Exercise description: Scan the entries below and count the lines holding the string "enonetexpo". Supply only the number.

[Saved data entries]

- - - - - - -

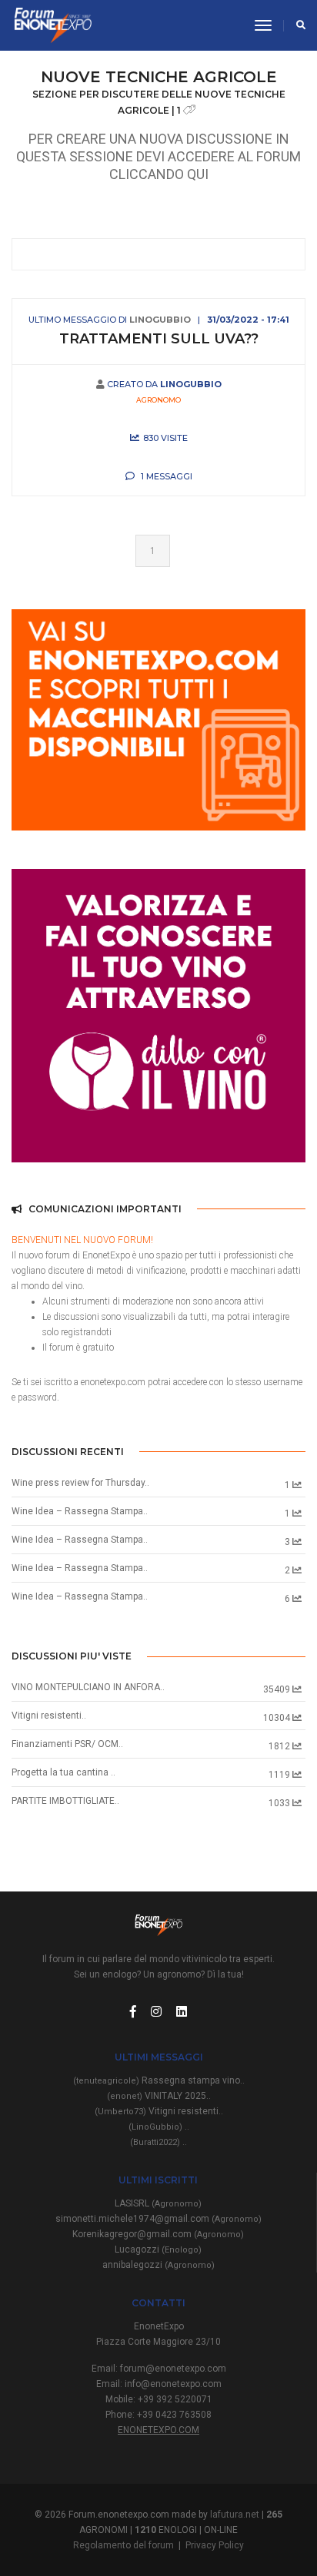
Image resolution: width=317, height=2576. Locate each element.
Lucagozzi (158, 2249)
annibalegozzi (158, 2264)
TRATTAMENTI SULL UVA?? (159, 338)
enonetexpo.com (158, 2430)
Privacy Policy (214, 2545)
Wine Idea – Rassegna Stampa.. (80, 1511)
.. (158, 2126)
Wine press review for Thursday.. (80, 1482)
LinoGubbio (160, 319)
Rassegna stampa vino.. (159, 2080)
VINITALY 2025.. (159, 2095)
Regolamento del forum (123, 2545)
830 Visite (165, 438)
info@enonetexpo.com (173, 2384)
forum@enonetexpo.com (173, 2368)
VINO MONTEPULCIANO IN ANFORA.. (88, 1687)
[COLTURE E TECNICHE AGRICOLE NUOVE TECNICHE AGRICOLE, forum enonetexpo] (52, 25)
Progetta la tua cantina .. (63, 1772)
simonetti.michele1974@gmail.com (158, 2218)
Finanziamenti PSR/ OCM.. (67, 1744)
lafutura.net (234, 2514)
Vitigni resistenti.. (49, 1715)
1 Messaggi (165, 476)
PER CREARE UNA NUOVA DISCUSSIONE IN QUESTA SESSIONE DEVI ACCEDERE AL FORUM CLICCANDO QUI (158, 156)
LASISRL (158, 2203)
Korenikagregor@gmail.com (158, 2234)
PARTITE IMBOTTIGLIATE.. (65, 1800)
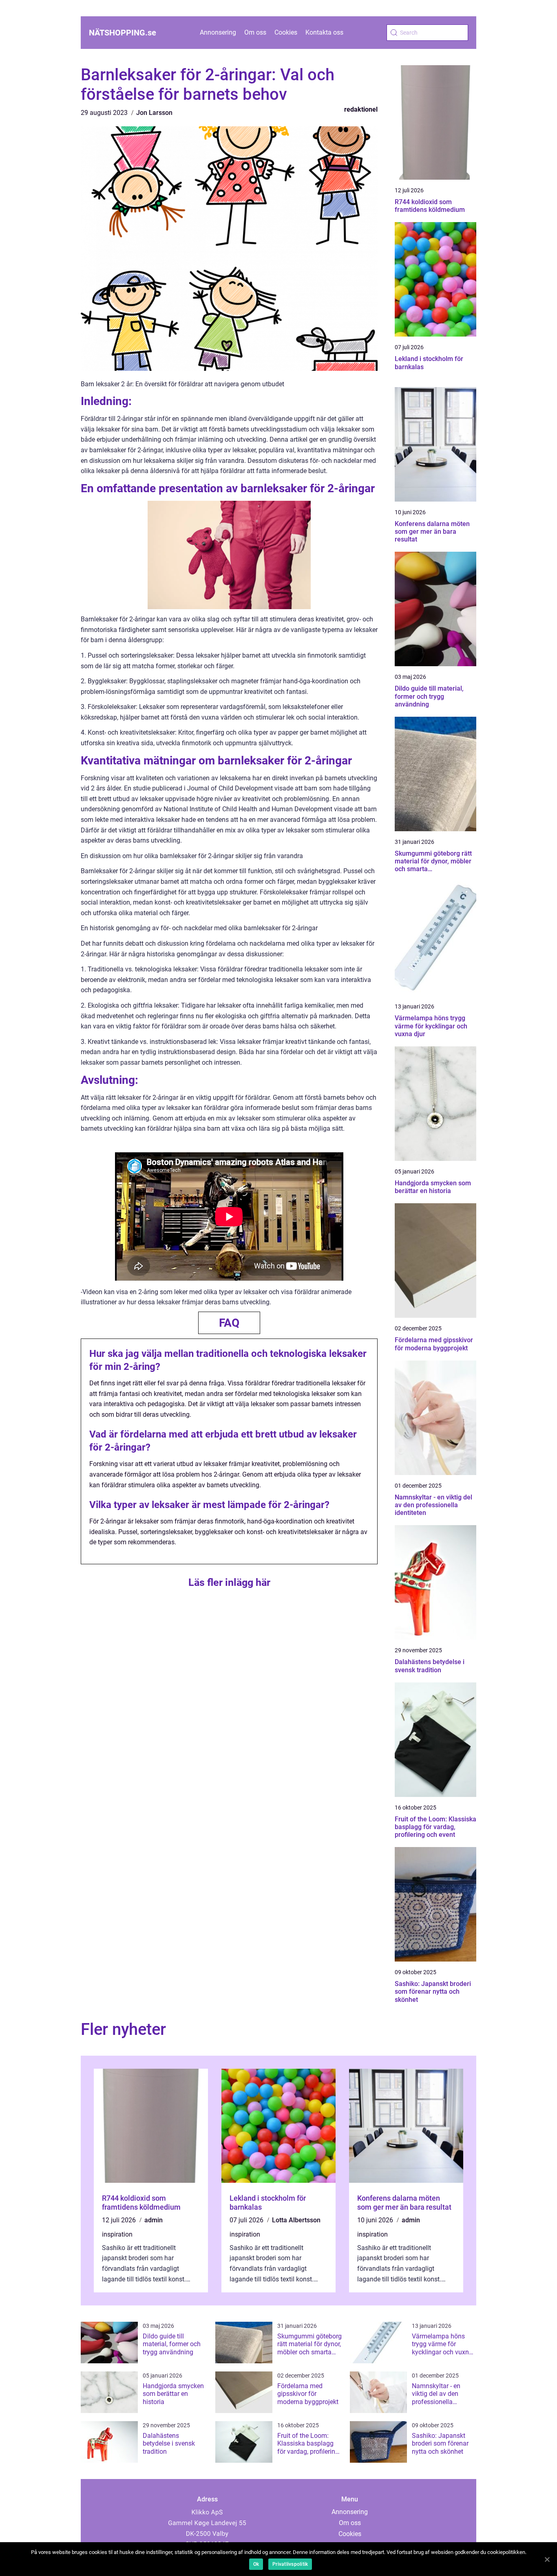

- - - - - - -

Exercise result: 4